Find the line in the entries below that contains "வர்த்தகம் (415, 41)". Repeat it exactly, and every line after it through the line that contains "DĚTI… (137, 2398)".
Records supplied section start
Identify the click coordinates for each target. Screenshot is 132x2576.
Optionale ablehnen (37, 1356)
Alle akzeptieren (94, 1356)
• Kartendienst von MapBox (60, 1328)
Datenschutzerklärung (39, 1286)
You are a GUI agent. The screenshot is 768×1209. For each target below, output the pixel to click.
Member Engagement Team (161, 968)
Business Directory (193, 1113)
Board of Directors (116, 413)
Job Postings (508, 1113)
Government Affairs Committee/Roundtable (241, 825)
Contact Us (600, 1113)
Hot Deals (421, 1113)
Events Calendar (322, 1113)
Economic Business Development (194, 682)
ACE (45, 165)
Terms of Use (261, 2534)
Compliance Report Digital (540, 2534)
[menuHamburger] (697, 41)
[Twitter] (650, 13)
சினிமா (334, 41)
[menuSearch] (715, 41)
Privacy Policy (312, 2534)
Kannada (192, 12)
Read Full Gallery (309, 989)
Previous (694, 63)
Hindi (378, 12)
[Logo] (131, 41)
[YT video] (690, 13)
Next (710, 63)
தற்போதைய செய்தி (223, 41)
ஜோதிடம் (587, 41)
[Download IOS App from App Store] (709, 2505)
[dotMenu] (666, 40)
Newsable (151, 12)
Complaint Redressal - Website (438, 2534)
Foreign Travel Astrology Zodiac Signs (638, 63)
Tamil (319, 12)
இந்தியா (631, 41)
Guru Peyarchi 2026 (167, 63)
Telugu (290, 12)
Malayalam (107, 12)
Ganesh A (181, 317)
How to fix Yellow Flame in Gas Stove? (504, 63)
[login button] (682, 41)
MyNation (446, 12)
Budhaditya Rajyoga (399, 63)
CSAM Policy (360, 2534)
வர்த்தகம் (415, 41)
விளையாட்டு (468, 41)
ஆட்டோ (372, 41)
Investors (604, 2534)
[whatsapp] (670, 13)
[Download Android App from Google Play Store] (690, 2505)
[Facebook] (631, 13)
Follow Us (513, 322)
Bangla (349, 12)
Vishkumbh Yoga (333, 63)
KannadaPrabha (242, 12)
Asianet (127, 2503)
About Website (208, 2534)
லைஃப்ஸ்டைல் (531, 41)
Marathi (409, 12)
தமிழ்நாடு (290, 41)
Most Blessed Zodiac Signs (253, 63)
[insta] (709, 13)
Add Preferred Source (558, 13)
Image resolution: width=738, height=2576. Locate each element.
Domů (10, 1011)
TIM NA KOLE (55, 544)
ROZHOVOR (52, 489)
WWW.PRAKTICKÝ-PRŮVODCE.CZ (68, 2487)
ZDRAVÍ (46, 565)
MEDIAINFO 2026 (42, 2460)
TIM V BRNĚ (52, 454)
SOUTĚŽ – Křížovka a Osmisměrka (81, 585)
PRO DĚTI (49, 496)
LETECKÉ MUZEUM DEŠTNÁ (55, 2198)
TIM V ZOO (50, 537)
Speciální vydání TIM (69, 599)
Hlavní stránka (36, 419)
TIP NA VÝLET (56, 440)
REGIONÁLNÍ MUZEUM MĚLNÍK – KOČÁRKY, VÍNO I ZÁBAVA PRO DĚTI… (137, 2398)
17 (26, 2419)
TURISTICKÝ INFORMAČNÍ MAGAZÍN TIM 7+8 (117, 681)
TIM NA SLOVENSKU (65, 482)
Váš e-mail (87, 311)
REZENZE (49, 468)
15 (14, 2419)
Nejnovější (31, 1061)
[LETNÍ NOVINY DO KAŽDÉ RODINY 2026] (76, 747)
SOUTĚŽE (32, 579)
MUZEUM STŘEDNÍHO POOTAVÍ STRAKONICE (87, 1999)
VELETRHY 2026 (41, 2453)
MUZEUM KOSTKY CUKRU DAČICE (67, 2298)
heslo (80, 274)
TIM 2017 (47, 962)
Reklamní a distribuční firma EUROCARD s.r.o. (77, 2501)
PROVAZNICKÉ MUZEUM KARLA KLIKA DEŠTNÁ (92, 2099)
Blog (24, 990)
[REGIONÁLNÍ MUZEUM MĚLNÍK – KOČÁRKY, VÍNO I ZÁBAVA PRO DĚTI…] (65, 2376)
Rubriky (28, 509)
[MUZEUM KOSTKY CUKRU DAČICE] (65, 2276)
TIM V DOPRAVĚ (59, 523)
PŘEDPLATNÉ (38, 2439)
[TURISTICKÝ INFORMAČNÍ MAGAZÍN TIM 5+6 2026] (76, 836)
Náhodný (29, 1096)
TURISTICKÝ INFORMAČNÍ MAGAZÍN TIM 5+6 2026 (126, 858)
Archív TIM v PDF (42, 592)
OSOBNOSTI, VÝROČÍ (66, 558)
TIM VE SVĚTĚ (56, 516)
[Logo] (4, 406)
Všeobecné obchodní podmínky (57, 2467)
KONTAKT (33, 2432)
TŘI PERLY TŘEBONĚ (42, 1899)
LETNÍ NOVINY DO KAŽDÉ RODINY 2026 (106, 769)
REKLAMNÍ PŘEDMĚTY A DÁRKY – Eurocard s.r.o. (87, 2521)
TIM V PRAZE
Records supplied section end
## Output for this task
வர்த்தகம் (415, 41)
விளையாட்டு (468, 41)
ஆட்டோ (372, 41)
Investors (604, 2534)
[whatsapp] (670, 13)
[Download Android App from Google Play Store] (690, 2505)
[Facebook] (631, 13)
Follow Us (513, 322)
Bangla (349, 12)
Vishkumbh Yoga (333, 63)
KannadaPrabha (242, 12)
Asianet (127, 2503)
About Website (208, 2534)
லைஃப்ஸ்டைல் (531, 41)
Marathi (409, 12)
தமிழ்நாடு (290, 41)
Most Blessed Zodiac Signs (253, 63)
[insta] (709, 13)
Add Preferred Source (558, 13)
Image resolution: width=738, height=2576. Locate each element.
Domů (10, 1011)
TIM NA KOLE (55, 544)
ROZHOVOR (52, 489)
WWW.PRAKTICKÝ-PRŮVODCE.CZ (68, 2487)
ZDRAVÍ (46, 565)
MEDIAINFO 2026 (42, 2460)
TIM V BRNĚ (52, 454)
SOUTĚŽ – Křížovka a Osmisměrka (81, 585)
PRO DĚTI (49, 496)
LETECKÉ MUZEUM DEŠTNÁ (55, 2198)
TIM V ZOO (50, 537)
Speciální vydání TIM (69, 599)
Hlavní stránka (36, 419)
TIP NA VÝLET (56, 440)
REGIONÁLNÍ MUZEUM MĚLNÍK – KOČÁRKY, VÍNO I ZÁBAVA PRO DĚTI… (137, 2398)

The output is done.